─── SUPPLIED DATA ───

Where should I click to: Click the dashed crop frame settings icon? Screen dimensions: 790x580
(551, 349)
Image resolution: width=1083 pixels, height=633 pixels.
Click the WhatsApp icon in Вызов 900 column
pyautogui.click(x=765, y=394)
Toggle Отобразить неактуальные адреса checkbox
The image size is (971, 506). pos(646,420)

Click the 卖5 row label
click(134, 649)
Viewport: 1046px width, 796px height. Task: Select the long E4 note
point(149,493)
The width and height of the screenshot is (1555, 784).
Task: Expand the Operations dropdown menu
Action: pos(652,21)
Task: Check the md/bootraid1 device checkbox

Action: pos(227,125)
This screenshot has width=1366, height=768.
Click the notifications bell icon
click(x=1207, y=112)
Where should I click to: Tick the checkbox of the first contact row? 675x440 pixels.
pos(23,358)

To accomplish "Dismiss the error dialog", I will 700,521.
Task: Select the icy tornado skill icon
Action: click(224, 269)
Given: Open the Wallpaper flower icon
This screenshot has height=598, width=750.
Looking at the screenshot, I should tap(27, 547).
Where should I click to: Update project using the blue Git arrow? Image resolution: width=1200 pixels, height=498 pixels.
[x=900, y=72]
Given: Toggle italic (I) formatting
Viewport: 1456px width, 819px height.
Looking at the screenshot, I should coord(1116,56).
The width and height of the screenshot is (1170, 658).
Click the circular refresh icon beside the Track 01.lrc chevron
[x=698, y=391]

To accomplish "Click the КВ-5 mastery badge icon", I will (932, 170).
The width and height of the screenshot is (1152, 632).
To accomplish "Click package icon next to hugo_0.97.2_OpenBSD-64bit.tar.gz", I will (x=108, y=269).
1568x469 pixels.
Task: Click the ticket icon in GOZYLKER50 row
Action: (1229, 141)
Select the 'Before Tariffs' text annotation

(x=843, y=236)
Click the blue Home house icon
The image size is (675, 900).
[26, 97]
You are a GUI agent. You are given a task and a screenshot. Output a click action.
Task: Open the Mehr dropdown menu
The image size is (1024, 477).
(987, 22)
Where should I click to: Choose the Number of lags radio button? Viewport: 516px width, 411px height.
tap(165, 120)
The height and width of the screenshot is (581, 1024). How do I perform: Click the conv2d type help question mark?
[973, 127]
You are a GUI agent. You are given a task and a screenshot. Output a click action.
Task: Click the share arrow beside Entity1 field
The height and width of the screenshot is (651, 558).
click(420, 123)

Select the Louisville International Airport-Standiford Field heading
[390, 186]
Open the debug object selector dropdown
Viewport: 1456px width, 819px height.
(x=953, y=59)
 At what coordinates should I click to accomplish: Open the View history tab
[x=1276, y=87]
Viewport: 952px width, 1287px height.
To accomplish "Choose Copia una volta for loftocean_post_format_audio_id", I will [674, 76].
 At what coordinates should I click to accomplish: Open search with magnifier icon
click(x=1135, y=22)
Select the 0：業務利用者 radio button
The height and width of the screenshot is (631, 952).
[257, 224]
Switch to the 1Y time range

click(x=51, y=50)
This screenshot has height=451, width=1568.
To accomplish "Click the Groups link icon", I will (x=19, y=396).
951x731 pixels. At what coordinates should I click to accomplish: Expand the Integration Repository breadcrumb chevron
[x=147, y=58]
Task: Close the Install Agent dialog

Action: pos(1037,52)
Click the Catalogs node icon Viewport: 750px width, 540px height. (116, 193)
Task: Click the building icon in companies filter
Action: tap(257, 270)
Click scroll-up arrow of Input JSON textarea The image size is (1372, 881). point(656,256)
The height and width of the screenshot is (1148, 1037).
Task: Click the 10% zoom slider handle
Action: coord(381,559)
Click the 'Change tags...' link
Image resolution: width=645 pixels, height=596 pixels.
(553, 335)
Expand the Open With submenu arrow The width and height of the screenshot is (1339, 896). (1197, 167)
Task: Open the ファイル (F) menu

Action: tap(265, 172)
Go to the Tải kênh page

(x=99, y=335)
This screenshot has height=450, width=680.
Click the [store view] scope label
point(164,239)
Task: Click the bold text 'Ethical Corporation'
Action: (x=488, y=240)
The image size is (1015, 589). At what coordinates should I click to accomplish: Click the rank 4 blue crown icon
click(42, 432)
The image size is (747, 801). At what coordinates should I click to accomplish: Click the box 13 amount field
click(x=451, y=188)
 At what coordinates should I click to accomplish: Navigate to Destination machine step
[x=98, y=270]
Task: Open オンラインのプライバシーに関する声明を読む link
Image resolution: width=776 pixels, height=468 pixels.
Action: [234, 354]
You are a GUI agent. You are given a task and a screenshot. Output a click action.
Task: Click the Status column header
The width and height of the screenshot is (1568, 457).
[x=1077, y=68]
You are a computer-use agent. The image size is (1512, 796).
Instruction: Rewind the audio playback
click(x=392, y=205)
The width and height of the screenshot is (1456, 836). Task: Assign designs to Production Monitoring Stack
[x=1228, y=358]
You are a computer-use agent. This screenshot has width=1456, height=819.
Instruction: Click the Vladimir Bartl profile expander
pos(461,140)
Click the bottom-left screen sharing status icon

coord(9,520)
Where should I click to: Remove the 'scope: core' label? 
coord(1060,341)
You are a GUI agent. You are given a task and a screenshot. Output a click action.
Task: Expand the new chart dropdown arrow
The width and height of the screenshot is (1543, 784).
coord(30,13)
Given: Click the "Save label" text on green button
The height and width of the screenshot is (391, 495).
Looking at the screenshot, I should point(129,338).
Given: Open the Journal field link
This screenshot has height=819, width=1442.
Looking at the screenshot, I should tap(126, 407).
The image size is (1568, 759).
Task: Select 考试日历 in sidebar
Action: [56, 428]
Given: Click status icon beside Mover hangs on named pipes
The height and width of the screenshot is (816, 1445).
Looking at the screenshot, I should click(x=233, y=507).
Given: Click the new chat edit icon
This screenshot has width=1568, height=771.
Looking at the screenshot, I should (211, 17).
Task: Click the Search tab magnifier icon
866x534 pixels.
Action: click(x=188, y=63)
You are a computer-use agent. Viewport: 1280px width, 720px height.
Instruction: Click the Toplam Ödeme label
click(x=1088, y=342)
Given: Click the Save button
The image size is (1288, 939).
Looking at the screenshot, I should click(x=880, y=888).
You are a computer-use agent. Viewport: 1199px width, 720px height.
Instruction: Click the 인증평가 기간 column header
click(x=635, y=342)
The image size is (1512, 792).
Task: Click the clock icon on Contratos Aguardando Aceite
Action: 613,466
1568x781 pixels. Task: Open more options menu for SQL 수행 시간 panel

───

- **PROBLEM TO WORK ON**
Rewrite all the rows above, swapping each "checkbox" for "check box" and leaving everything else untouched.

- **RESPONSE TO THE TASK**
Where should I click to: Click the dashed crop frame settings icon? Screen dimensions: 790x580
(551, 349)
Image resolution: width=1083 pixels, height=633 pixels.
Click the WhatsApp icon in Вызов 900 column
pyautogui.click(x=765, y=394)
Toggle Отобразить неактуальные адреса check box
The image size is (971, 506). pos(646,420)

Click the 卖5 row label
click(134, 649)
Viewport: 1046px width, 796px height. Task: Select the long E4 note
point(149,493)
The width and height of the screenshot is (1555, 784).
Task: Expand the Operations dropdown menu
Action: pos(652,21)
Task: Check the md/bootraid1 device check box

Action: pos(227,125)
This screenshot has width=1366, height=768.
Click the notifications bell icon
click(x=1207, y=112)
Where should I click to: Tick the check box of the first contact row? 675x440 pixels.
pos(23,358)

To accomplish "Dismiss the error dialog", I will 700,521.
Task: Select the icy tornado skill icon
Action: click(224, 269)
Given: Open the Wallpaper flower icon
This screenshot has height=598, width=750.
Looking at the screenshot, I should tap(27, 547).
Where should I click to: Update project using the blue Git arrow? Image resolution: width=1200 pixels, height=498 pixels.
[x=900, y=72]
Given: Toggle italic (I) formatting
Viewport: 1456px width, 819px height.
Looking at the screenshot, I should coord(1116,56).
The width and height of the screenshot is (1170, 658).
Click the circular refresh icon beside the Track 01.lrc chevron
[x=698, y=391]

To accomplish "Click the КВ-5 mastery badge icon", I will (932, 170).
The width and height of the screenshot is (1152, 632).
To accomplish "Click package icon next to hugo_0.97.2_OpenBSD-64bit.tar.gz", I will (x=108, y=269).
1568x469 pixels.
Task: Click the ticket icon in GOZYLKER50 row
Action: (1229, 141)
Select the 'Before Tariffs' text annotation

(x=843, y=236)
Click the blue Home house icon
The image size is (675, 900).
[26, 97]
You are a GUI agent. You are given a task and a screenshot. Output a click action.
Task: Open the Mehr dropdown menu
The image size is (1024, 477).
(987, 22)
Where should I click to: Choose the Number of lags radio button? Viewport: 516px width, 411px height.
tap(165, 120)
The height and width of the screenshot is (581, 1024). How do I perform: Click the conv2d type help question mark?
[973, 127]
You are a GUI agent. You are given a task and a screenshot. Output a click action.
Task: Click the share arrow beside Entity1 field
The height and width of the screenshot is (651, 558).
click(420, 123)

Select the Louisville International Airport-Standiford Field heading
[390, 186]
Open the debug object selector dropdown
Viewport: 1456px width, 819px height.
(x=953, y=59)
 At what coordinates should I click to accomplish: Open the View history tab
[x=1276, y=87]
Viewport: 952px width, 1287px height.
To accomplish "Choose Copia una volta for loftocean_post_format_audio_id", I will [674, 76].
 At what coordinates should I click to accomplish: Open search with magnifier icon
click(x=1135, y=22)
Select the 0：業務利用者 radio button
The height and width of the screenshot is (631, 952).
[257, 224]
Switch to the 1Y time range

click(x=51, y=50)
This screenshot has height=451, width=1568.
To accomplish "Click the Groups link icon", I will (x=19, y=396).
951x731 pixels. At what coordinates should I click to accomplish: Expand the Integration Repository breadcrumb chevron
[x=147, y=58]
Task: Close the Install Agent dialog

Action: pos(1037,52)
Click the Catalogs node icon Viewport: 750px width, 540px height. (116, 193)
Task: Click the building icon in companies filter
Action: tap(257, 270)
Click scroll-up arrow of Input JSON textarea The image size is (1372, 881). point(656,256)
The height and width of the screenshot is (1148, 1037).
Task: Click the 10% zoom slider handle
Action: coord(381,559)
Click the 'Change tags...' link
Image resolution: width=645 pixels, height=596 pixels.
(553, 335)
Expand the Open With submenu arrow The width and height of the screenshot is (1339, 896). (1197, 167)
Task: Open the ファイル (F) menu

Action: tap(265, 172)
Go to the Tải kênh page

(x=99, y=335)
This screenshot has height=450, width=680.
Click the [store view] scope label
point(164,239)
Task: Click the bold text 'Ethical Corporation'
Action: (x=488, y=240)
The image size is (1015, 589). At what coordinates should I click to accomplish: Click the rank 4 blue crown icon
click(42, 432)
The image size is (747, 801). At what coordinates should I click to accomplish: Click the box 13 amount field
click(x=451, y=188)
 At what coordinates should I click to accomplish: Navigate to Destination machine step
[x=98, y=270]
Task: Open オンラインのプライバシーに関する声明を読む link
Image resolution: width=776 pixels, height=468 pixels.
Action: [234, 354]
You are a GUI agent. You are given a task and a screenshot. Output a click action.
Task: Click the Status column header
The width and height of the screenshot is (1568, 457).
[x=1077, y=68]
You are a computer-use agent. The image size is (1512, 796).
Instruction: Rewind the audio playback
click(x=392, y=205)
The width and height of the screenshot is (1456, 836). Task: Assign designs to Production Monitoring Stack
[x=1228, y=358]
You are a computer-use agent. This screenshot has width=1456, height=819.
Instruction: Click the Vladimir Bartl profile expander
pos(461,140)
Click the bottom-left screen sharing status icon

coord(9,520)
Where should I click to: Remove the 'scope: core' label? 
coord(1060,341)
You are a GUI agent. You are given a task and a screenshot. Output a click action.
Task: Expand the new chart dropdown arrow
The width and height of the screenshot is (1543, 784).
coord(30,13)
Given: Click the "Save label" text on green button
The height and width of the screenshot is (391, 495).
Looking at the screenshot, I should point(129,338).
Given: Open the Journal field link
This screenshot has height=819, width=1442.
Looking at the screenshot, I should tap(126, 407).
The image size is (1568, 759).
Task: Select 考试日历 in sidebar
Action: [56, 428]
Given: Click status icon beside Mover hangs on named pipes
The height and width of the screenshot is (816, 1445).
Looking at the screenshot, I should click(x=233, y=507).
Given: Click the new chat edit icon
This screenshot has width=1568, height=771.
Looking at the screenshot, I should (211, 17).
Task: Click the Search tab magnifier icon
866x534 pixels.
Action: click(x=188, y=63)
You are a computer-use agent. Viewport: 1280px width, 720px height.
Instruction: Click the Toplam Ödeme label
click(x=1088, y=342)
Given: Click the Save button
The image size is (1288, 939).
Looking at the screenshot, I should click(x=880, y=888).
You are a computer-use agent. Viewport: 1199px width, 720px height.
Instruction: Click the 인증평가 기간 column header
click(x=635, y=342)
The image size is (1512, 792).
Task: Click the clock icon on Contratos Aguardando Aceite
Action: 613,466
1568x781 pixels. Task: Open more options menu for SQL 수행 시간 panel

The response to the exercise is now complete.